---- Records shown
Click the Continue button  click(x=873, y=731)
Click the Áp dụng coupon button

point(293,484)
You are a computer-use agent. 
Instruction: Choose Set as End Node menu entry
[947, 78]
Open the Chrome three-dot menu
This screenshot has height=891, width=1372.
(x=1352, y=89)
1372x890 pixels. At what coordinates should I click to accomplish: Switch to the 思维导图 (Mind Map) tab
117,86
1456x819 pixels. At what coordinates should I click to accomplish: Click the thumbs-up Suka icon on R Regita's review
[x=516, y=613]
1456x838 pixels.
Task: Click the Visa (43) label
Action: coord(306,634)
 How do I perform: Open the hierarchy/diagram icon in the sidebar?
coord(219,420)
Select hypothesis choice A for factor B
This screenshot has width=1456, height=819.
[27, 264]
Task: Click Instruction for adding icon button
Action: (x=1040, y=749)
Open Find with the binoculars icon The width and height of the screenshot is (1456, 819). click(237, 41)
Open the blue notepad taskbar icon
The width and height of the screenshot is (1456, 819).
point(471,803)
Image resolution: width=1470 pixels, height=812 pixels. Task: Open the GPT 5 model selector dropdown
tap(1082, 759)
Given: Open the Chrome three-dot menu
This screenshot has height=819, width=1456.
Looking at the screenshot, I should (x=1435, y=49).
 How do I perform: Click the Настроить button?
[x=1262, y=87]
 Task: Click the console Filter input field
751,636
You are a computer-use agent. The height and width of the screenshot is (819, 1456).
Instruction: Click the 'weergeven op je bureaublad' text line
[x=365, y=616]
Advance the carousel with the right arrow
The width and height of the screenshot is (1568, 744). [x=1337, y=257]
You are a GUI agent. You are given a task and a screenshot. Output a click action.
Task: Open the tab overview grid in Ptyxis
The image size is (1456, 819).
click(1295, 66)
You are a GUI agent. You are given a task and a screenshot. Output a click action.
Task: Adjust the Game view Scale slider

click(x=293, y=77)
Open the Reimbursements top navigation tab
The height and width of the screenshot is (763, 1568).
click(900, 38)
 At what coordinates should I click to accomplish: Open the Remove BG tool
--------
→ **What you are asked to do**: In the entries above, find each line with the word "Chrome" and copy it.

→ **Output**:
Open the Chrome three-dot menu
Given: Open the Chrome three-dot menu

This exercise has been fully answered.